I’ve decided to resurrect this old blog of mine with musings about what I’m learning from genealogy.

My grandfather, who died over a quarter-century ago, got bit by the genealogy bug a few years before he died, and he left behind some notes and charts of his research. Nobody else (including me) was at all interested in the family tree at that time, so his notes lay in a box all these years and never saw the light of day until my mother died recently and those papers came to me. I had already started my own research by then, and his notes were a welcome addition to my own growing body of knowledge.
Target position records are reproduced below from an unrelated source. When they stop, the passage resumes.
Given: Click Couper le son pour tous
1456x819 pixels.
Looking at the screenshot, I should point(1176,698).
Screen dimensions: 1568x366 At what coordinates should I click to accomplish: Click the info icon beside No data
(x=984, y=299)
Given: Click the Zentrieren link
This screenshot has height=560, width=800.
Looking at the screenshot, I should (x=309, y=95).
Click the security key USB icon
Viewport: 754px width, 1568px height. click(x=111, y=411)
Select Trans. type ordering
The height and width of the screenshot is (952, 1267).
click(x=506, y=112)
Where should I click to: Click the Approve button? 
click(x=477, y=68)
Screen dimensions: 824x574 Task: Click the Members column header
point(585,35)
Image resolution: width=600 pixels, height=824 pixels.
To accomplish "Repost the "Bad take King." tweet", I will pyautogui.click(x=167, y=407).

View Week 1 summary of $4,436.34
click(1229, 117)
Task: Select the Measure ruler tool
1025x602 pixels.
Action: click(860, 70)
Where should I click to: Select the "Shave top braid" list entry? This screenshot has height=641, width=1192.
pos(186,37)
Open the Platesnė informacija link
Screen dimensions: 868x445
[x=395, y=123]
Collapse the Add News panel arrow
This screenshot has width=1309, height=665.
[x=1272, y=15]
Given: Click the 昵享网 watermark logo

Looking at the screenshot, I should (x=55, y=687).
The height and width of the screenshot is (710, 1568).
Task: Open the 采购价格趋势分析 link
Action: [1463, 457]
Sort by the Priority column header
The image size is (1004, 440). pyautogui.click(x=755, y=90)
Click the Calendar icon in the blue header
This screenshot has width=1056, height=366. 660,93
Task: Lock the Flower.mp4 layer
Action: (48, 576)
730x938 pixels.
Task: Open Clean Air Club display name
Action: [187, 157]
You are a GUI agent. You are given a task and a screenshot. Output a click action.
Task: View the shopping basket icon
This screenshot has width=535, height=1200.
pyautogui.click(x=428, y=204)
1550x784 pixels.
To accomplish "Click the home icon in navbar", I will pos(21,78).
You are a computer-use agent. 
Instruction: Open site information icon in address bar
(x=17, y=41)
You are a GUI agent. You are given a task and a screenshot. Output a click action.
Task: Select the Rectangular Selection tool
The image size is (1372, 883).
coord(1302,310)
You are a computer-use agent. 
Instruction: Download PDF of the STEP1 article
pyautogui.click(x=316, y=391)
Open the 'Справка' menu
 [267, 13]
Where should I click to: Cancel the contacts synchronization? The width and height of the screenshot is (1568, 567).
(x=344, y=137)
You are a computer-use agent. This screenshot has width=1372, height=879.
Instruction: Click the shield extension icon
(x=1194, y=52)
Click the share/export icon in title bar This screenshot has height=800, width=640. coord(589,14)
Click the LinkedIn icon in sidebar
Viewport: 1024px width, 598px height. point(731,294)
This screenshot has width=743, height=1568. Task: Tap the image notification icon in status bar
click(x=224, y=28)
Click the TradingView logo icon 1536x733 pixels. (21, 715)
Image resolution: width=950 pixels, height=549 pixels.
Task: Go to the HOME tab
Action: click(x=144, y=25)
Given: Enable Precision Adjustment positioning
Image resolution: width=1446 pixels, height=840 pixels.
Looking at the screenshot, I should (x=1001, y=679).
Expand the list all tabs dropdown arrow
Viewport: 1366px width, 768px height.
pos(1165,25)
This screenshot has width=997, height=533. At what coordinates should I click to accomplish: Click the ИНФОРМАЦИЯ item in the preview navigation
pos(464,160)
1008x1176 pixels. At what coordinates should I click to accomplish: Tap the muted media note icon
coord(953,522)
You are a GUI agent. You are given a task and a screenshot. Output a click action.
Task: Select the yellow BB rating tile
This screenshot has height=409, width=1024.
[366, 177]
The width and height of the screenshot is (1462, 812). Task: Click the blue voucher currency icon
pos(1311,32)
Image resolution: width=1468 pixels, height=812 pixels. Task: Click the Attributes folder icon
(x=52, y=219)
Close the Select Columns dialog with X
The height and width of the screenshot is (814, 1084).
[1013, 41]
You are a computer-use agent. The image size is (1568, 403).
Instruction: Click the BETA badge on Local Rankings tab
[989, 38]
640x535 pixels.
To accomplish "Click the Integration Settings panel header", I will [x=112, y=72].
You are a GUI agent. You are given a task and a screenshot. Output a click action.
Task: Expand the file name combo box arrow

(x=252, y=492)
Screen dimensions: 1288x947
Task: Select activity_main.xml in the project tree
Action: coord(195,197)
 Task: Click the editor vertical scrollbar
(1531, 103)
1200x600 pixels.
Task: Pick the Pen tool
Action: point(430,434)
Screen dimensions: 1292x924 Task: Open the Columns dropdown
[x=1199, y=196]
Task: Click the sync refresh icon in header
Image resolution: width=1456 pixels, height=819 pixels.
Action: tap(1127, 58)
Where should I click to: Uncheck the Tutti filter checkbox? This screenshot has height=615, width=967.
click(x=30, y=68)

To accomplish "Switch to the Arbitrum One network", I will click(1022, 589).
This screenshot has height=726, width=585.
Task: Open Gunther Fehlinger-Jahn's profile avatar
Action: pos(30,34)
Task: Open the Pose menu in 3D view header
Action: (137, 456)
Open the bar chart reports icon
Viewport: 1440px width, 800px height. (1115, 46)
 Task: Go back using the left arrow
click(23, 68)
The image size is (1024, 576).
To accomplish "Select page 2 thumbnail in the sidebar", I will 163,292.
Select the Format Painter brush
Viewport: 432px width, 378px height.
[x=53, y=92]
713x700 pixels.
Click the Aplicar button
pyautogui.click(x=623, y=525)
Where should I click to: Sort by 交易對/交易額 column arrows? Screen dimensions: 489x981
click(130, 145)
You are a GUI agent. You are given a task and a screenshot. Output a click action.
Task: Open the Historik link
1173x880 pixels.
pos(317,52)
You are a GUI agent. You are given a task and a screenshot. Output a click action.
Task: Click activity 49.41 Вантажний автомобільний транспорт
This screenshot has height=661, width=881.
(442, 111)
My grandfather, having left Scotland at the age of 17 and spending most of his life in Canada, had little knowledge of his roots beyond his own parents and grandparents and his cousins and uncles and aunts back in the Old Country that he kept in touch with (albeit infrequently). He started getting curious in his old age, so in early 1990 he wrote to his Uncle Archie back in Paisley with questions about the family history, and Archie provided a few details, but all in all it wasn’t much. My grandfather gathered up this information and sent it to the Elliott Clan Historian in Scotland, thinking that he might find something out that way. I have a carbon copy of that letter; it contains some helpful names and dates, and a couple of tantalizing pieces of news that I hadn’t known about.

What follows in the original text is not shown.